Jun 26, 2025 11:30:00

A judge dismisses a lawsuit alleging that Meta used books to train AI, but says that this doesn't mean that Meta's use of copyrighted material is legal

Meta, the developer of Facebook and Instagram and the developer of its own AI, Meta AI, has been sued by several authors for 'using copyrighted books to train its AI,' but Judge Vince Chhabria, who is in charge of the trial, has dismissed the lawsuit.

ORDER DENYING THE PLAINTIFFS' MOTION FOR PARTIAL SUMMARY JUDGMENT AND GRANTING META'S CROSS-MOTION FOR PARTIAL SUMMARY JUDGMENT
(PDF file)

https://storage.courtlistener.com/recap/gov.uscourts.cand.415175/gov.uscourts.cand.415175.598.0.pdf

Meta Beats Authors' Copyright Suit Over AI Training on Books
https://news.bloomberglaw.com/legal-ops-and-tech/meta-beats-copyright-suit-from-authors-over-ai-training-on-books

Judge dismisses authors' copyright lawsuit against Meta over AI training | AP News
https://apnews.com/article/meta-ai-copyright-lawsuit-sarah-silverman-e77968015b94fbbf38234e3178ede578

A group of 13 authors, including comedian Sarah Silverman , Jacqueline Woodson , author of ' The Kindness of One Person ,' and Ta-Nehisi Coates, author of ' Between the World and Me, ' have filed a copyright infringement lawsuit against Meta, alleging that the company is stealing their works to train its AI.

OpenAI and Meta sued by three authors for copyright infringement - GIGAZINE

The lawsuit alleges that Meta CEO Zuckerberg had authorized the Llama development team to use data sets containing copyrighted books and documents to train Llama, but Meta argued that downloading copyrighted data was not a copyright violation .

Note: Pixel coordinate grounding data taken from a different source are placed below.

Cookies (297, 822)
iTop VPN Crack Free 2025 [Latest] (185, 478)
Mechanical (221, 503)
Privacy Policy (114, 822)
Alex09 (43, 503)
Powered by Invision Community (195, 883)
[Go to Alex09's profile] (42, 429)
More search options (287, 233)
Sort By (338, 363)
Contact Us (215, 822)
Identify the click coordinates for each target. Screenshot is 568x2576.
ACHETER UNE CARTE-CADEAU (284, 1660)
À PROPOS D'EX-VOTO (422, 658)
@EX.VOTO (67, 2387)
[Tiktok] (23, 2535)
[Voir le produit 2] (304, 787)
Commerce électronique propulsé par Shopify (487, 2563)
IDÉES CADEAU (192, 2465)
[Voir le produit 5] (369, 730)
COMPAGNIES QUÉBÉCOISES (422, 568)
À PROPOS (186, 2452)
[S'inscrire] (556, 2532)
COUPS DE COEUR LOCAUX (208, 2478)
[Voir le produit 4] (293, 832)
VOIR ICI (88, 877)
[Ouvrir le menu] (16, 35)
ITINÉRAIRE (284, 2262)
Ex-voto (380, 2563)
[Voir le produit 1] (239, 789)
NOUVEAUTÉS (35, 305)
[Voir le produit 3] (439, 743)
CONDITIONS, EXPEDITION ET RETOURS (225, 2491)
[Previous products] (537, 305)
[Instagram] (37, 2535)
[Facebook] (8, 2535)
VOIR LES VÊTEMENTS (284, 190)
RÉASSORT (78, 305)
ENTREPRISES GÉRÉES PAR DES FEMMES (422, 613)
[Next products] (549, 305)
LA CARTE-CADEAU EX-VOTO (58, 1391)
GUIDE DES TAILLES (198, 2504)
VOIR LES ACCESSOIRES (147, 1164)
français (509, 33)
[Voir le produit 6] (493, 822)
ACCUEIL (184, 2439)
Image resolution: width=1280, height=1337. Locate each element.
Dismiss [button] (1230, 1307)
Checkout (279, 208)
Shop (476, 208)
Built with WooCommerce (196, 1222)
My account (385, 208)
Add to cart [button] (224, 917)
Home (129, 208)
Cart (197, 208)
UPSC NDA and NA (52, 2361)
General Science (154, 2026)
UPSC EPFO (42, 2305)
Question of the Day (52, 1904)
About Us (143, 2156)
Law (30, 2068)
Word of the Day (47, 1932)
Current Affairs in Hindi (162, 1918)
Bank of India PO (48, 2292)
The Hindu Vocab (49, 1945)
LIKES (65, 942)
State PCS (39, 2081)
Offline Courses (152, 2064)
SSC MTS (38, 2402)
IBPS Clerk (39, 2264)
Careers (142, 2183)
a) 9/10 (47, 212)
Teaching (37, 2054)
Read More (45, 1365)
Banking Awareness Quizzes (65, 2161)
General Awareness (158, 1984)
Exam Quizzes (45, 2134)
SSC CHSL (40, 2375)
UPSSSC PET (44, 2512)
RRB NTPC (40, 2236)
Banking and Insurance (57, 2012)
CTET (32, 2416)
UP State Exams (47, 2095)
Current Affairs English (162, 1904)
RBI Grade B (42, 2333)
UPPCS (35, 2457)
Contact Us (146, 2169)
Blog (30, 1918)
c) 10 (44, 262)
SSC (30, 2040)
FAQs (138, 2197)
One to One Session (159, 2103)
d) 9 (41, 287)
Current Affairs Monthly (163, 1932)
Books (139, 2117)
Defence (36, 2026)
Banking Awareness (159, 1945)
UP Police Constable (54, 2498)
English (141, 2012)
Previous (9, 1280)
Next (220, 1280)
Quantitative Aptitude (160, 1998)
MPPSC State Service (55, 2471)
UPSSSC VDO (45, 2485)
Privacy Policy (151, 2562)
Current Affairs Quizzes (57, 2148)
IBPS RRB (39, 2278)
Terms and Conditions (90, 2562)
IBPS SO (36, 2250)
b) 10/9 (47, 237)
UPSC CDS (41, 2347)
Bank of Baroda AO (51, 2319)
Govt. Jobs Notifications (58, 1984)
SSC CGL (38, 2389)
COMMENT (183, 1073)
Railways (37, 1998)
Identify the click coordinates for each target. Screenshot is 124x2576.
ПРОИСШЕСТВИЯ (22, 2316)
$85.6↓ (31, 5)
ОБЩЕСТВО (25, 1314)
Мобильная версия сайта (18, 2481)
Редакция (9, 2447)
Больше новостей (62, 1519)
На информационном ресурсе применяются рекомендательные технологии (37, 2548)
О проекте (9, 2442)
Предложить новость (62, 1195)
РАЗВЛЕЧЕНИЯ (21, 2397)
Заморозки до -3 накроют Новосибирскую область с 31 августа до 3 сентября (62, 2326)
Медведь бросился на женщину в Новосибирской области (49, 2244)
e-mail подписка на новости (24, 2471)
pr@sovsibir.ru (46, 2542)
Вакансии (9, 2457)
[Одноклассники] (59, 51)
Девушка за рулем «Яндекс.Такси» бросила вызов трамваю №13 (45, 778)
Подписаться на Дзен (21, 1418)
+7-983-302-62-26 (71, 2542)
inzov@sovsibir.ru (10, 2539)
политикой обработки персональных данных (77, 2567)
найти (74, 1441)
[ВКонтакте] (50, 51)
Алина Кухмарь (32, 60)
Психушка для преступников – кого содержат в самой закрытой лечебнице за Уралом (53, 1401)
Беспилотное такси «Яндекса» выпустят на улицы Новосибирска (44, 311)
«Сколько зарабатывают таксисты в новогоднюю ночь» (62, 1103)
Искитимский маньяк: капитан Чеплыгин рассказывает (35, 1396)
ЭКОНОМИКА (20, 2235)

Meta CEO Mark Zuckerberg is being pursued in a lawsuit for allowing the AI 'Llama' development team to use copyrighted works without permission - GIGAZINE

Judge Chhabria of the San Francisco Federal Court, the judge in charge of this case, dismissed the plaintiffs' lawsuit on June 25, 2025 local time. Judge Chhabria determined that the plaintiffs had made false allegations, but the ruling was limited to the plaintiffs, who argued that Meta's AI (Llama) could reproduce parts of the plaintiffs' books and that Meta's unauthorized use of the works for training reduced authors' ability to license their works as training data for large-scale language models.

The plaintiffs allege that Meta 'caused massive copyright infringement' by downloading authors' books from pirated online repositories and using them to train Meta's generative AI, Llama. 'Meta could and should have paid to purchase and license these literary works,' the plaintiffs' lawyers said.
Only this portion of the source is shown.